• Exercise prompt
A word-for-word restatement of every entry is what is needed here.

------------

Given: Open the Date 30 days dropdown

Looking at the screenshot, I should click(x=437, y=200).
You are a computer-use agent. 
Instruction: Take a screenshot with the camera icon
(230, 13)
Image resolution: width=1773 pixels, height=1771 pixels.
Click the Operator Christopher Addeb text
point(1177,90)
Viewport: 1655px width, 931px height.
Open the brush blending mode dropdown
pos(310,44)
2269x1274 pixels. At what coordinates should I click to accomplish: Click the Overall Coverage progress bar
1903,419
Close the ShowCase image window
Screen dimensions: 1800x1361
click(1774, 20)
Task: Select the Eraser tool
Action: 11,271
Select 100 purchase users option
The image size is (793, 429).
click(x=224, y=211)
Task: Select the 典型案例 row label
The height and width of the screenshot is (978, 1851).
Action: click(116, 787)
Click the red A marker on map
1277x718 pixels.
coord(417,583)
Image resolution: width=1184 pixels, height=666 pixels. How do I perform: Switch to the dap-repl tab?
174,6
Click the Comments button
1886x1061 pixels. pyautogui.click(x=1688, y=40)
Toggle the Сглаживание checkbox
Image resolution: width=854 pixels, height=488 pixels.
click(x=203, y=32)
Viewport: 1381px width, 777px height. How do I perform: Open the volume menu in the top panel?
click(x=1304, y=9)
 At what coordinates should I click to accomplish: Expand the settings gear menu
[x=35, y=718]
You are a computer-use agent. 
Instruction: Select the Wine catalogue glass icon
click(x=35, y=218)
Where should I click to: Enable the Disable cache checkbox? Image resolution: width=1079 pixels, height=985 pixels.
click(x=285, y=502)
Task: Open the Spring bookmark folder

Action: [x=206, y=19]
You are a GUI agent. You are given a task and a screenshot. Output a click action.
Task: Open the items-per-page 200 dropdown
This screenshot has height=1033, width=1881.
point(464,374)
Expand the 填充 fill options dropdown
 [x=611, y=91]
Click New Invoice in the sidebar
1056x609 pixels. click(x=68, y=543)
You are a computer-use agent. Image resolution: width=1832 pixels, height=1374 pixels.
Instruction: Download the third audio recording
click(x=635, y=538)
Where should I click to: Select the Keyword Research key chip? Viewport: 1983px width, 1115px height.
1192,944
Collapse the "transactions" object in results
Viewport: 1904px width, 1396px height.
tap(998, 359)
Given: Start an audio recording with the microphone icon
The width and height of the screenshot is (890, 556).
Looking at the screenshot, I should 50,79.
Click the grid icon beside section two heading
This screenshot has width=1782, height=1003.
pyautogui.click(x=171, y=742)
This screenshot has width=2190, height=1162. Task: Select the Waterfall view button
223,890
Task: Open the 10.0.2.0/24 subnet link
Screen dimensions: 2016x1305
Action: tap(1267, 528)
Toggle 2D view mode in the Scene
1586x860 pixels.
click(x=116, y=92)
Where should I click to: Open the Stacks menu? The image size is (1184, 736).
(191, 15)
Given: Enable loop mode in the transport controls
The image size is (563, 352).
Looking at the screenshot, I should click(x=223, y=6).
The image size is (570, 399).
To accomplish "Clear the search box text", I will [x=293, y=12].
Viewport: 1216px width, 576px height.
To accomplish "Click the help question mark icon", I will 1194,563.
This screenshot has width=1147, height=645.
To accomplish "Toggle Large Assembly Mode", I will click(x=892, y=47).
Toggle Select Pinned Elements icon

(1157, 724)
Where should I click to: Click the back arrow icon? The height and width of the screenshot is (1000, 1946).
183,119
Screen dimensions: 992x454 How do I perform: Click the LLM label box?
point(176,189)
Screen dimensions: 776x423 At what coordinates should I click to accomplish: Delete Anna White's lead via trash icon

------------

• Task response
Given: Open the Date 30 days dropdown

Looking at the screenshot, I should click(x=437, y=200).
You are a computer-use agent. 
Instruction: Take a screenshot with the camera icon
(230, 13)
Image resolution: width=1773 pixels, height=1771 pixels.
Click the Operator Christopher Addeb text
point(1177,90)
Viewport: 1655px width, 931px height.
Open the brush blending mode dropdown
pos(310,44)
2269x1274 pixels. At what coordinates should I click to accomplish: Click the Overall Coverage progress bar
1903,419
Close the ShowCase image window
Screen dimensions: 1800x1361
click(1774, 20)
Task: Select the Eraser tool
Action: 11,271
Select 100 purchase users option
The image size is (793, 429).
click(x=224, y=211)
Task: Select the 典型案例 row label
The height and width of the screenshot is (978, 1851).
Action: click(116, 787)
Click the red A marker on map
1277x718 pixels.
coord(417,583)
Image resolution: width=1184 pixels, height=666 pixels. How do I perform: Switch to the dap-repl tab?
174,6
Click the Comments button
1886x1061 pixels. pyautogui.click(x=1688, y=40)
Toggle the Сглаживание checkbox
Image resolution: width=854 pixels, height=488 pixels.
click(x=203, y=32)
Viewport: 1381px width, 777px height. How do I perform: Open the volume menu in the top panel?
click(x=1304, y=9)
 At what coordinates should I click to accomplish: Expand the settings gear menu
[x=35, y=718]
You are a computer-use agent. 
Instruction: Select the Wine catalogue glass icon
click(x=35, y=218)
Where should I click to: Enable the Disable cache checkbox? Image resolution: width=1079 pixels, height=985 pixels.
click(x=285, y=502)
Task: Open the Spring bookmark folder

Action: [x=206, y=19]
You are a GUI agent. You are given a task and a screenshot. Output a click action.
Task: Open the items-per-page 200 dropdown
This screenshot has height=1033, width=1881.
point(464,374)
Expand the 填充 fill options dropdown
 [x=611, y=91]
Click New Invoice in the sidebar
1056x609 pixels. click(x=68, y=543)
You are a computer-use agent. Image resolution: width=1832 pixels, height=1374 pixels.
Instruction: Download the third audio recording
click(x=635, y=538)
Where should I click to: Select the Keyword Research key chip? Viewport: 1983px width, 1115px height.
1192,944
Collapse the "transactions" object in results
Viewport: 1904px width, 1396px height.
tap(998, 359)
Given: Start an audio recording with the microphone icon
The width and height of the screenshot is (890, 556).
Looking at the screenshot, I should 50,79.
Click the grid icon beside section two heading
This screenshot has width=1782, height=1003.
pyautogui.click(x=171, y=742)
This screenshot has width=2190, height=1162. Task: Select the Waterfall view button
223,890
Task: Open the 10.0.2.0/24 subnet link
Screen dimensions: 2016x1305
Action: tap(1267, 528)
Toggle 2D view mode in the Scene
1586x860 pixels.
click(x=116, y=92)
Where should I click to: Open the Stacks menu? The image size is (1184, 736).
(191, 15)
Given: Enable loop mode in the transport controls
The image size is (563, 352).
Looking at the screenshot, I should click(x=223, y=6).
The image size is (570, 399).
To accomplish "Clear the search box text", I will [x=293, y=12].
Viewport: 1216px width, 576px height.
To accomplish "Click the help question mark icon", I will 1194,563.
This screenshot has width=1147, height=645.
To accomplish "Toggle Large Assembly Mode", I will click(x=892, y=47).
Toggle Select Pinned Elements icon

(1157, 724)
Where should I click to: Click the back arrow icon? The height and width of the screenshot is (1000, 1946).
183,119
Screen dimensions: 992x454 How do I perform: Click the LLM label box?
point(176,189)
Screen dimensions: 776x423 At what coordinates should I click to accomplish: Delete Anna White's lead via trash icon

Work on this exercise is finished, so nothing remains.